▶ [The problem]:
Write out everything in the post on growing bulbs indoors below, from "Paperwhites are the" down to "than not outdoors.", word for word.

Posted by: Irene Shonle, Gilpin County Extension
Although it’s probably too late to plant bulbs outside for spring bloom, you can still plant them for indoor bloom. Even better, indoor bulbs will bloom earlier than they would outside ---right when winter seems endless and you really need that pick-me-up. Unless you already bought bulbs and didn't get a chance to plant them, at this time of the year, your best bet for finding bulbs will be online retailers.
Although it’s probably too late to plant bulbs outside for spring bloom, you can still plant them for indoor bloom. Even better, indoor bulbs will bloom earlier than they would outside ---right when winter seems endless and you really need that pick-me-up. Unless you already bought bulbs and didn't get a chance to plant them, at this time of the year, your best bet for finding bulbs will be online retailers.
Paperwhites are the standard for indoor forcing because they are the easiest. They require no refrigeration, and will bloom reliably about 6 weeks from planting. They don’t even require soil – water will work fine. Amaryllis are the second most popular indoor bulb, and the ones you buy in the store have usually been prechilled or dried down to bloom after about 6 weeks as well. However, other bulbs such as tulips, narcissus (daffodils), hyacinths, crocus and grape hyacinths will all come beautifully into bloom with just a little more effort. I particularly like planting tulips and crocuses indoors, since the critters eat them more often than not outdoors.

▶ [Material]:
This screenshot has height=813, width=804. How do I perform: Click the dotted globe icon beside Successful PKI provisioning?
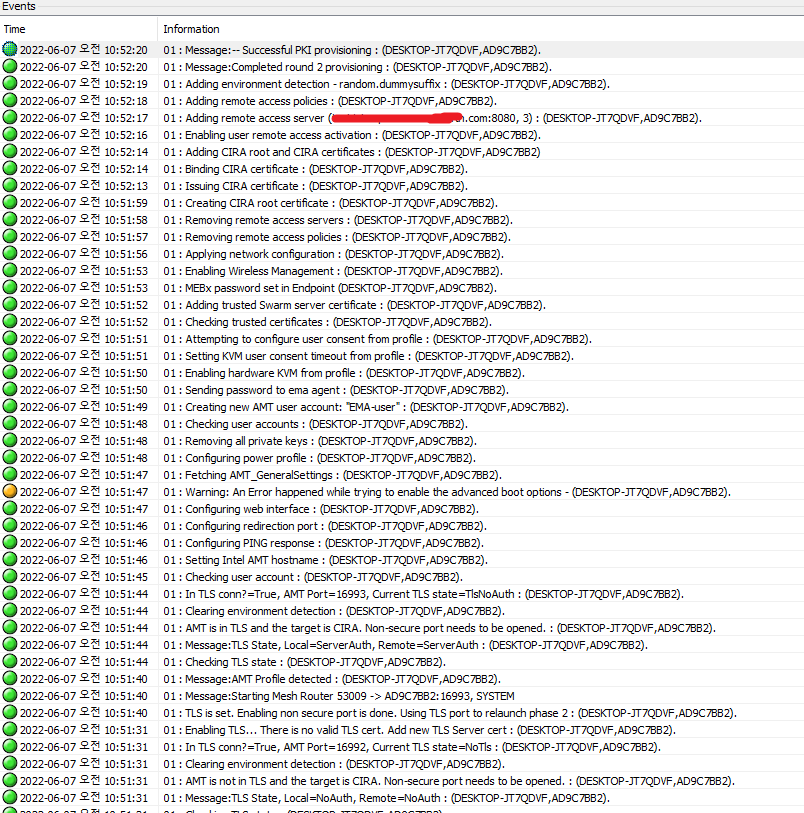click(9, 50)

▶ [Final result]:
Paperwhites are the standard for indoor forcing because they are the easiest. They require no refrigeration, and will bloom reliably about 6 weeks from planting. They don’t even require soil – water will work fine. Amaryllis are the second most popular indoor bulb, and the ones you buy in the store have usually been prechilled or dried down to bloom after about 6 weeks as well. However, other bulbs such as tulips, narcissus (daffodils), hyacinths, crocus and grape hyacinths will all come beautifully into bloom with just a little more effort. I particularly like planting tulips and crocuses indoors, since the critters eat them more often than not outdoors.